Data supplied:
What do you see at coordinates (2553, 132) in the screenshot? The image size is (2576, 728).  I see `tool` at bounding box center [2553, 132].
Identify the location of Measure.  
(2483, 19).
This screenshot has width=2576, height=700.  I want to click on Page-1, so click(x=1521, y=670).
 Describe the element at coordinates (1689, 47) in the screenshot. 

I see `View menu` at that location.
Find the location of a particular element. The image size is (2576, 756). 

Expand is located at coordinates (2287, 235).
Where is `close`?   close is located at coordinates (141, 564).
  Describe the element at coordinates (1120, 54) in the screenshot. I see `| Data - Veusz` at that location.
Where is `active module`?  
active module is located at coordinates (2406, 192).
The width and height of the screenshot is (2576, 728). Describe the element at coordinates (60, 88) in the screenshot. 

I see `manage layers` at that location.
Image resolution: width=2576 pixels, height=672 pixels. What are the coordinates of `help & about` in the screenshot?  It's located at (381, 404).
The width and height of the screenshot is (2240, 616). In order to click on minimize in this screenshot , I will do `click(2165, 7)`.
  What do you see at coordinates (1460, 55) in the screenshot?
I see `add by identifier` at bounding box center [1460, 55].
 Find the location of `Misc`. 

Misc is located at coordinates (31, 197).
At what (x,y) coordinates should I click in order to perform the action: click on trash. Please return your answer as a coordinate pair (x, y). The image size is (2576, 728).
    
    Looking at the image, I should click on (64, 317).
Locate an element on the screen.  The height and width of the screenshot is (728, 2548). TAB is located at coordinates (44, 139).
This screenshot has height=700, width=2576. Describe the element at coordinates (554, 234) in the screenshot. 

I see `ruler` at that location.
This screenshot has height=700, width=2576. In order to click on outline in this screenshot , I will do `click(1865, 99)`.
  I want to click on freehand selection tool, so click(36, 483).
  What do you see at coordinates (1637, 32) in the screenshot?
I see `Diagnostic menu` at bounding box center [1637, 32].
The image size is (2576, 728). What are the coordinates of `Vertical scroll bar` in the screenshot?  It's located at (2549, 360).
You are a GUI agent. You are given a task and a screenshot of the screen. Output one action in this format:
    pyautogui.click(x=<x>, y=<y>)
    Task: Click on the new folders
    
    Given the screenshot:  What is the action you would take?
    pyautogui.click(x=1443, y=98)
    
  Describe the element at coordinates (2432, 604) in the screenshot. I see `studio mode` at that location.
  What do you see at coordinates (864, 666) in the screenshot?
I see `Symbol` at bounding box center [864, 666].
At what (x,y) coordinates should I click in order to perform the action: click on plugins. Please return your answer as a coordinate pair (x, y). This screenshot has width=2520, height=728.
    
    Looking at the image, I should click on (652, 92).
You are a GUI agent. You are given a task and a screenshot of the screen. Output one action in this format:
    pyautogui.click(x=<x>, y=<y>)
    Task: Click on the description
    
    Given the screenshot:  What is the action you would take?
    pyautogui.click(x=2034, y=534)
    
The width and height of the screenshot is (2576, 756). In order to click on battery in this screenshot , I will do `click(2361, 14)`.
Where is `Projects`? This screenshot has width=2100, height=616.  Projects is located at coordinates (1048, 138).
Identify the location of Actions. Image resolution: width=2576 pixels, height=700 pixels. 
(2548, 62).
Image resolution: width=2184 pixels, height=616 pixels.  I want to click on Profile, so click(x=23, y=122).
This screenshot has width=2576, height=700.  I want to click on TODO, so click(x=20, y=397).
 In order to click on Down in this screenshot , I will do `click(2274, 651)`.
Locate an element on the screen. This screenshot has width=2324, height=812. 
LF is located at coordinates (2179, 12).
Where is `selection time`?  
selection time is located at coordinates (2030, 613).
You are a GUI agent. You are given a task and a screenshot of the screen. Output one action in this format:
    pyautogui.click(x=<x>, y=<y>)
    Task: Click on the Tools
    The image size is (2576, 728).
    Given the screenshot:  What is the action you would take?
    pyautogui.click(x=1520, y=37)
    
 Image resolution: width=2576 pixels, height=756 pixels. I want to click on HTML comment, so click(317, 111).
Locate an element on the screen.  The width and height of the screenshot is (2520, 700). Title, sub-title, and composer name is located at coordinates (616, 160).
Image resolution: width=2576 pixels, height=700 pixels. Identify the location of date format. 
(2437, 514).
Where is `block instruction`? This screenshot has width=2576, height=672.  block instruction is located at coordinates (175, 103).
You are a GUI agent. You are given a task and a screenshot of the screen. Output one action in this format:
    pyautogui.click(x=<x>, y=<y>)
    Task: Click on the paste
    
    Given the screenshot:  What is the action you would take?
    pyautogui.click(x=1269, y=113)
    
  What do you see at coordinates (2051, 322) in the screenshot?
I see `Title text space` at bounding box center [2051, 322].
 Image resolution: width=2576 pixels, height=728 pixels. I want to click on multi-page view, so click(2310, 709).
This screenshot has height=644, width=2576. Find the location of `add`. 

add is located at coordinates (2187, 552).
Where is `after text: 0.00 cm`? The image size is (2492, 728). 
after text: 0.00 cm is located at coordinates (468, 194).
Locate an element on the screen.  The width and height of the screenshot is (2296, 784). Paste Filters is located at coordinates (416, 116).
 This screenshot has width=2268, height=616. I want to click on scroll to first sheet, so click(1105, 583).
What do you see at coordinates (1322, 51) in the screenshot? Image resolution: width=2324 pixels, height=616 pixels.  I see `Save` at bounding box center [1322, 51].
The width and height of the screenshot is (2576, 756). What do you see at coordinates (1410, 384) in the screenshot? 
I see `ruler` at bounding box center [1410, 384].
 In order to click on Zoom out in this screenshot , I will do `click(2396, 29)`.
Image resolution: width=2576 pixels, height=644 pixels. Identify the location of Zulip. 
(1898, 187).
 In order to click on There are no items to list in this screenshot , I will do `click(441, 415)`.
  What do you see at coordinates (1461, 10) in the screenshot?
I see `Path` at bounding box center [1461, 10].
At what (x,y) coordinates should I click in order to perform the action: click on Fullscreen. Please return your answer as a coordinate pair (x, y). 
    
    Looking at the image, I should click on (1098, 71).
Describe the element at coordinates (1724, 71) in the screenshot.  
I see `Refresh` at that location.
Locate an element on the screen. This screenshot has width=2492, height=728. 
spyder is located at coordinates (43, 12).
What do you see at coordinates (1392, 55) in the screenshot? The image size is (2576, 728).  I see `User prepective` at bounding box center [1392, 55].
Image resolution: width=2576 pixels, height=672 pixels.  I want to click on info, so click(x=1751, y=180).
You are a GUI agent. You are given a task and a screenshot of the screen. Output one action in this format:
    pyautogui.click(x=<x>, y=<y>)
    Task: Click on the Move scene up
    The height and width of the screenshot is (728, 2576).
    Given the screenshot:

Problem:
Swap "image size" for "display size" everywhere in the data above, and write out all of its lines again with nothing else changed.

Written response:
What do you see at coordinates (2553, 132) in the screenshot? The display size is (2576, 728).  I see `tool` at bounding box center [2553, 132].
Identify the location of Measure.  
(2483, 19).
This screenshot has width=2576, height=700.  I want to click on Page-1, so click(x=1521, y=670).
 Describe the element at coordinates (1689, 47) in the screenshot. 

I see `View menu` at that location.
Find the location of a particular element. The display size is (2576, 756). 

Expand is located at coordinates (2287, 235).
Where is `close`?   close is located at coordinates (141, 564).
  Describe the element at coordinates (1120, 54) in the screenshot. I see `| Data - Veusz` at that location.
Where is `active module`?  
active module is located at coordinates (2406, 192).
The width and height of the screenshot is (2576, 728). Describe the element at coordinates (60, 88) in the screenshot. 

I see `manage layers` at that location.
Image resolution: width=2576 pixels, height=672 pixels. What are the coordinates of `help & about` in the screenshot?  It's located at (381, 404).
The width and height of the screenshot is (2240, 616). In order to click on minimize in this screenshot , I will do `click(2165, 7)`.
  What do you see at coordinates (1460, 55) in the screenshot?
I see `add by identifier` at bounding box center [1460, 55].
 Find the location of `Misc`. 

Misc is located at coordinates (31, 197).
At what (x,y) coordinates should I click in order to perform the action: click on trash. Please return your answer as a coordinate pair (x, y). The display size is (2576, 728).
    
    Looking at the image, I should click on (64, 317).
Locate an element on the screen.  The height and width of the screenshot is (728, 2548). TAB is located at coordinates (44, 139).
This screenshot has height=700, width=2576. Describe the element at coordinates (554, 234) in the screenshot. 

I see `ruler` at that location.
This screenshot has height=700, width=2576. In order to click on outline in this screenshot , I will do `click(1865, 99)`.
  I want to click on freehand selection tool, so click(36, 483).
  What do you see at coordinates (1637, 32) in the screenshot?
I see `Diagnostic menu` at bounding box center [1637, 32].
The display size is (2576, 728). What are the coordinates of `Vertical scroll bar` in the screenshot?  It's located at (2549, 360).
You are a GUI agent. You are given a task and a screenshot of the screen. Output one action in this format:
    pyautogui.click(x=<x>, y=<y>)
    Task: Click on the new folders
    
    Given the screenshot:  What is the action you would take?
    pyautogui.click(x=1443, y=98)
    
  Describe the element at coordinates (2432, 604) in the screenshot. I see `studio mode` at that location.
  What do you see at coordinates (864, 666) in the screenshot?
I see `Symbol` at bounding box center [864, 666].
At what (x,y) coordinates should I click in order to perform the action: click on plugins. Please return your answer as a coordinate pair (x, y). This screenshot has width=2520, height=728.
    
    Looking at the image, I should click on (652, 92).
You are a GUI agent. You are given a task and a screenshot of the screen. Output one action in this format:
    pyautogui.click(x=<x>, y=<y>)
    Task: Click on the description
    
    Given the screenshot:  What is the action you would take?
    pyautogui.click(x=2034, y=534)
    
The width and height of the screenshot is (2576, 756). In order to click on battery in this screenshot , I will do `click(2361, 14)`.
Where is `Projects`? This screenshot has width=2100, height=616.  Projects is located at coordinates (1048, 138).
Identify the location of Actions. Image resolution: width=2576 pixels, height=700 pixels. 
(2548, 62).
Image resolution: width=2184 pixels, height=616 pixels.  I want to click on Profile, so click(x=23, y=122).
This screenshot has width=2576, height=700.  I want to click on TODO, so click(x=20, y=397).
 In order to click on Down in this screenshot , I will do `click(2274, 651)`.
Locate an element on the screen. This screenshot has width=2324, height=812. 
LF is located at coordinates (2179, 12).
Where is `selection time`?  
selection time is located at coordinates (2030, 613).
You are a GUI agent. You are given a task and a screenshot of the screen. Output one action in this format:
    pyautogui.click(x=<x>, y=<y>)
    Task: Click on the Tools
    The display size is (2576, 728).
    Given the screenshot:  What is the action you would take?
    pyautogui.click(x=1520, y=37)
    
 Image resolution: width=2576 pixels, height=756 pixels. I want to click on HTML comment, so click(317, 111).
Locate an element on the screen.  The width and height of the screenshot is (2520, 700). Title, sub-title, and composer name is located at coordinates (616, 160).
Image resolution: width=2576 pixels, height=700 pixels. Identify the location of date format. 
(2437, 514).
Where is `block instruction`? This screenshot has width=2576, height=672.  block instruction is located at coordinates (175, 103).
You are a GUI agent. You are given a task and a screenshot of the screen. Output one action in this format:
    pyautogui.click(x=<x>, y=<y>)
    Task: Click on the paste
    
    Given the screenshot:  What is the action you would take?
    pyautogui.click(x=1269, y=113)
    
  What do you see at coordinates (2051, 322) in the screenshot?
I see `Title text space` at bounding box center [2051, 322].
 Image resolution: width=2576 pixels, height=728 pixels. I want to click on multi-page view, so click(2310, 709).
This screenshot has height=644, width=2576. Find the location of `add`. 

add is located at coordinates (2187, 552).
Where is `after text: 0.00 cm`? The display size is (2492, 728). 
after text: 0.00 cm is located at coordinates (468, 194).
Locate an element on the screen.  The width and height of the screenshot is (2296, 784). Paste Filters is located at coordinates (416, 116).
 This screenshot has width=2268, height=616. I want to click on scroll to first sheet, so click(1105, 583).
What do you see at coordinates (1322, 51) in the screenshot? Image resolution: width=2324 pixels, height=616 pixels.  I see `Save` at bounding box center [1322, 51].
The width and height of the screenshot is (2576, 756). What do you see at coordinates (1410, 384) in the screenshot? 
I see `ruler` at bounding box center [1410, 384].
 In order to click on Zoom out in this screenshot , I will do `click(2396, 29)`.
Image resolution: width=2576 pixels, height=644 pixels. Identify the location of Zulip. 
(1898, 187).
 In order to click on There are no items to list in this screenshot , I will do `click(441, 415)`.
  What do you see at coordinates (1461, 10) in the screenshot?
I see `Path` at bounding box center [1461, 10].
At what (x,y) coordinates should I click in order to perform the action: click on Fullscreen. Please return your answer as a coordinate pair (x, y). 
    
    Looking at the image, I should click on (1098, 71).
Describe the element at coordinates (1724, 71) in the screenshot.  
I see `Refresh` at that location.
Locate an element on the screen. This screenshot has width=2492, height=728. 
spyder is located at coordinates (43, 12).
What do you see at coordinates (1392, 55) in the screenshot? The display size is (2576, 728).  I see `User prepective` at bounding box center [1392, 55].
Image resolution: width=2576 pixels, height=672 pixels.  I want to click on info, so click(x=1751, y=180).
You are a GUI agent. You are given a task and a screenshot of the screen. Output one action in this format:
    pyautogui.click(x=<x>, y=<y>)
    Task: Click on the Move scene up
    The height and width of the screenshot is (728, 2576).
    Given the screenshot:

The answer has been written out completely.